The group includes subsidiary programs Stop the Islamization of America and Stop Islamization of Nations.

“Savagery” is how Geller often describes the actions of extremist followers of Islam.

While she is accused of Islamophobia, she insisted Monday on CNN that her criticisms are not intended for Muslims in general.

She publishes her own blog, Atlas Shrugs, and has written several books on freedom of speech and what she calls Islamization. Their titles, “Stop the Islamization of America” and “Freedom or Submission,” point strongly to her overall narrative.

In an interview with “New Day,” Geller told CNN’s Alisyn Camerota: “The jihad is raging.”

“I am anti-jihad. I am anti-Sharia,” Geller said, referring to Islamic law.

The Dutch keynote speaker at the Texas event, Geert Wilders, told attendees that Muslims don’t have humor.

“Our Judeo-Christian culture is far superior to the Islamic one,” Wilders said Sunday in Garland. “I can give you a million reasons. But here is an important one: We have humor and they don’t. … Islam does not allow free speech, because free speech shows how evil and wrong Islam is. And Islam does not allow humor, because humor shows how foolish and ridiculous it is.”

“He’s entitled to his opinion,” Geller told Camerota. “End of story. So what? So he said that. And frankly, what he said was true. There is no humor.”

Camerota read Geller a quote from Linda Sarsour, a New York City Muslim community leader who disagreed with Geller but supported her freedom to host the Garland event.

Pamela Geller can draw “any damn cartoon she wants and I defend her right to do so,” Sarsour told Dean Obeidallah for a column in the Daily Beast. “I have always fought for her right to be a bigot and I have the right to counter her bigotry with my own free speech.”

“This is a Muslim leader who is attacking me, insulting me, in — in ad hominem attacks, and isn’t that generous of her?” Geller said.

“The problem is that a group … attempted to open fire on a gathering of free speech. … No one is saying that there aren’t peaceful Muslims, but there is a problem in Islam, as illustrated last night. And anyone that addresses it gets attacked in this same way.”

Controversial subway ads

Geller and the American Freedom Defense Initiative were behind a campaign to place a controversial advertisement series in New York City’s subways. The ads went up on the heels of the September 11, 2012 deadly attack on an American diplomatic compound in Benghazi, which killed the U.S. ambassador to Libya and three other Americans.

“In any war between the civilized man and the savage, support the civilized man. Support Israel. Defeat jihad,” the ad read.

“We don’t think it’s controversial,” Geller told CNN in 2012.

The ads were initially rejected by the Metropolitan Transportation Authority.

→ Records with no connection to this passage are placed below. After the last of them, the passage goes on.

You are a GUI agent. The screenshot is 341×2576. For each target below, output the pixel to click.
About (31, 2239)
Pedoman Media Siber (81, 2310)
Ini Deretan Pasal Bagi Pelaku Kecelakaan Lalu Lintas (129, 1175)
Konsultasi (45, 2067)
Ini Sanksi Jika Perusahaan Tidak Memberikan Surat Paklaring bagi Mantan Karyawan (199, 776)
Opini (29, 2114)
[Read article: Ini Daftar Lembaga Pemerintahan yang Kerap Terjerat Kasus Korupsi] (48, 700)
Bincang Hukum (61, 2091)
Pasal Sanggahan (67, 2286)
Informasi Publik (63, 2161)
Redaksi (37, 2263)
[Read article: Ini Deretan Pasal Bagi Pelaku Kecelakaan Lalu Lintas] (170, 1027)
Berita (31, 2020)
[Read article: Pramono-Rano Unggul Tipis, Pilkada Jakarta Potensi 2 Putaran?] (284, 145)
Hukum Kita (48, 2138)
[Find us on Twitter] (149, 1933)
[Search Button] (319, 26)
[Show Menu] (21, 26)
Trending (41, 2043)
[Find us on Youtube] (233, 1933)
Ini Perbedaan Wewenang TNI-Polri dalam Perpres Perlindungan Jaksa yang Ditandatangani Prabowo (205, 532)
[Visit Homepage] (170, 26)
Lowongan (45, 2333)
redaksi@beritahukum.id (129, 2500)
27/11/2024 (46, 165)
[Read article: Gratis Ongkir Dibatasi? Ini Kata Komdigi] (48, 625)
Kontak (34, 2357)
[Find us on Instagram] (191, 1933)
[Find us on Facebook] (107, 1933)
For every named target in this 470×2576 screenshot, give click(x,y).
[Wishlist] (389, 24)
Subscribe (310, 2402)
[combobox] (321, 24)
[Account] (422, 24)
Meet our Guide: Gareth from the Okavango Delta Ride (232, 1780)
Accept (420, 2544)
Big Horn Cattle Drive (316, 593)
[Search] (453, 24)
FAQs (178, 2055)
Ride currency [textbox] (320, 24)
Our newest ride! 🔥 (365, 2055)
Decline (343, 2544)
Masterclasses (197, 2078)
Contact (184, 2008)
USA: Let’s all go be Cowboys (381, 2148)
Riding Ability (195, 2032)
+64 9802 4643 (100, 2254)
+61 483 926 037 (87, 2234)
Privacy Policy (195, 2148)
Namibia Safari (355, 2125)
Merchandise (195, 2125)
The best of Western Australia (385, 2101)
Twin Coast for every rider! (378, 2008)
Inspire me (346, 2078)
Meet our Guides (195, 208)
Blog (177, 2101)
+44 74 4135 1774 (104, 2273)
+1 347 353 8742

Geller’s organization sued, and a federal judge ruled that the ad was protected speech under the First Amendment.

Critics called the ad hateful, but Geller called the legal win a “triumph.”

“There’s no ‘Islam’ in the ad or ‘Muslim’ in the ad,” Geller told CNN’s “Erin Burnett Outfront.”

Jihad — Arabic for “struggle” — is considered a religious duty for Muslims, although there are peaceful and violent interpretations of what it means.

In the 2012 interview with CNN, Geller cited “increasing sharia” and a growing fear of blasphemy laws.

Started blogging after 9/11

Geller, a frequent guest on TV and radio news and commentator programs, is a veteran of the media and publishing industry. She got her start in publishing at The New York Daily News, and went on to become associate publisher of The New York Observer.

According to a 2010 New York Times profile, Geller’s catalyst to blogging came after 9/11. Her blog hits increased the more she tackled extreme Islam.

She eventually fell in with the English Defence League, a far-right British organization that pushes an anti-Islamic message. Critics point to her association with the group to suggest that she’s more radical than she claims.

Geller co-founded the American Freedom Defense Initiative in 2010.

Geller played a key role in pushing the so-called “Ground Zero mosque” debate into the national lexicon. Her group planned rallies against a proposed mosque and community center — with Geller at the helm.

Critics consistently slam her as anti-Muslim — a claim she denies. The Anti-Defamation League, in a statement condemning Sunday’s “attempted violent attack,” described the event as being organized by “anti-Muslim activist Pamela Geller.” And the ADL said Wilders has “advanced a conspiratorial anti-Muslim agenda for many years.”